High Uric Acid-Induced Epithelial-Mesenchymal Transition of Renal Tubular Epithelial Cells via the TLR4/NF-kB Signaling Pathway

Background: Hyperuricemia is an independent risk factor for causing chronic kidney disease and contributes to kidney fibrosis. After urate crystals get deposited in the kidney, they can cause hyperuricemia nephropathy, leading to glomerular hypertrophy and renal tubular interstitial fibrosis. Recent data showed that uric acid (UA) could induce epithelial mesenchymal transition (EMT) of renal tubular cells, in which NRLP3 inflammatory pathway was involved. However, whether TLR4/NF-κB signaling pathway is also involved in EMT of renal tubular cells induced by UA is not clear. Methods: Human renal tubular epithelial cells (HK-2) were directly treated with UA and the phenotypic transition was detected by morphological changes and the molecular markers of EMT. The activation of the TLR4/NF-κB signaling pathway induced by UA was measured by Western blot and its involvement was further confirmed by the inhibition of NF-κB activation or knockdown of toll like receptor 4 (TLR4) expression.
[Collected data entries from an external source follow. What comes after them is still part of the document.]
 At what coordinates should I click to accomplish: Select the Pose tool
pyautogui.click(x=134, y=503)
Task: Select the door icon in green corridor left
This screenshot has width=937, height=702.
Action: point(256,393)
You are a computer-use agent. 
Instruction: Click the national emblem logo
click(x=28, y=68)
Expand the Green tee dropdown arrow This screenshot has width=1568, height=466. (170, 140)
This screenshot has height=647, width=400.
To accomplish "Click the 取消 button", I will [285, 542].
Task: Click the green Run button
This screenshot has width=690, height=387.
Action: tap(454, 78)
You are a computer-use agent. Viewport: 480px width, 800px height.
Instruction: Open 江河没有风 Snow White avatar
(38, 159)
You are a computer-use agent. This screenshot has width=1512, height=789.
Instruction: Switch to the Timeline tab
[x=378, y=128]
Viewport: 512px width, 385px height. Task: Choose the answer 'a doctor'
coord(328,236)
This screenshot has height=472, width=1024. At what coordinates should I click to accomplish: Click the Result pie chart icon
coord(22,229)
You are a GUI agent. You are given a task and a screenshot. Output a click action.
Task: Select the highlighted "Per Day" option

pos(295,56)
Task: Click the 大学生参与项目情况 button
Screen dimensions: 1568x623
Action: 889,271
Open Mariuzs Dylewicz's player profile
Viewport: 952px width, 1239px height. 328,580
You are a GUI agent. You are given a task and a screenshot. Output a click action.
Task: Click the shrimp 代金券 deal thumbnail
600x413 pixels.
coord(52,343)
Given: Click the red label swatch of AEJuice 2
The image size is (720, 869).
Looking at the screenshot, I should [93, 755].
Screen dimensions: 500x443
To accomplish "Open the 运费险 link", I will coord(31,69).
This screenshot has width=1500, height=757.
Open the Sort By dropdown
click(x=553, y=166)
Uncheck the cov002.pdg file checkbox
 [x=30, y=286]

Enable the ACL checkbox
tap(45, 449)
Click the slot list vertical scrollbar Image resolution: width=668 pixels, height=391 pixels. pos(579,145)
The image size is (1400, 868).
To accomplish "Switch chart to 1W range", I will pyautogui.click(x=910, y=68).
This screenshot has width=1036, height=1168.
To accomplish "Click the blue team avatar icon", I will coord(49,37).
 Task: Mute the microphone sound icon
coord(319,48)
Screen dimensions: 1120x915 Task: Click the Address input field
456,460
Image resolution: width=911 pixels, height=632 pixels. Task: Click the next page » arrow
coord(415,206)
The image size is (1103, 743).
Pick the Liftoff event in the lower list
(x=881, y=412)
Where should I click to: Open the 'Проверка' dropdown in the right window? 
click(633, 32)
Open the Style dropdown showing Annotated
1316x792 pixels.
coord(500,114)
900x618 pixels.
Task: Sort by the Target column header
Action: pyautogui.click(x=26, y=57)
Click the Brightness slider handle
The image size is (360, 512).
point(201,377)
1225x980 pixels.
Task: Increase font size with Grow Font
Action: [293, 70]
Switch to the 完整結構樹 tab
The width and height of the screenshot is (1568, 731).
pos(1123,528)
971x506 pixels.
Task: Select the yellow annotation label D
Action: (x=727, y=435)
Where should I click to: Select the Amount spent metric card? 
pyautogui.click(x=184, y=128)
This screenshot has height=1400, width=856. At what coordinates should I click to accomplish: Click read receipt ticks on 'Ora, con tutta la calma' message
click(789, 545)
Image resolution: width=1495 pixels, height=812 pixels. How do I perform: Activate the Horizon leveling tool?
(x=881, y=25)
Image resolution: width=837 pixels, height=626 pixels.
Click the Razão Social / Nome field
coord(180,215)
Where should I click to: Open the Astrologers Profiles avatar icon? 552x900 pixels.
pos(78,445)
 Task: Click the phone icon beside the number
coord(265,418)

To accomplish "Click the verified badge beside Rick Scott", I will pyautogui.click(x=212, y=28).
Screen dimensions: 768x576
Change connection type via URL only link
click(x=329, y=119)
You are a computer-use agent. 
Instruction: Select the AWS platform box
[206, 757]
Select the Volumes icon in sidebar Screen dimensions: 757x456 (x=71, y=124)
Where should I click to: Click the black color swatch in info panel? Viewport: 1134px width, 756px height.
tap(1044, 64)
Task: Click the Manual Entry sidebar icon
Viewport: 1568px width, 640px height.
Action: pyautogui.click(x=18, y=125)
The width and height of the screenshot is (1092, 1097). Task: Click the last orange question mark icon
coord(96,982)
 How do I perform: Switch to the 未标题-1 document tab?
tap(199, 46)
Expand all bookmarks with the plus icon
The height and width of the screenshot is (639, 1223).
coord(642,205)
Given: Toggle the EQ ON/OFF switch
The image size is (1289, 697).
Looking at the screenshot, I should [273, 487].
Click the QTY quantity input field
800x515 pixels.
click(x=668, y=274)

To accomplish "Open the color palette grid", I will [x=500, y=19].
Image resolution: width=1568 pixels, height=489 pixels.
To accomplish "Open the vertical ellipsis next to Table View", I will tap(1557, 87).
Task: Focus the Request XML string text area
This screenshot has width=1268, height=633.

Results: UA induced obvious morphological changes of HK-2 cell, accompanied with altered molecular markers of EMT including fibronectin, α-SMA and E-cadherin. In addition, UA significantly upregulated the gene expression of interleukin-1β and tumor necrosis factor-α in a time- and dose-dependent manner. Furthermore, UA significantly activated the TLR4/NF-κB signaling pathway in HK-2 cells, while the inhibition of the TLR4 expression by siRNA and NF-κB activation by PDTC significantly attenuated EMT induced by UA in HK-2 cells. Conclusions: UA can induce EMT in renal tubular epithelial cells by the activation of the TLR4/NF-κB signaling pathway, and the targeted intervention of the TLR4/NF-κB signaling pathway might effectively inhibit UA-induced renal interstitial fibrosis mediated by EMT.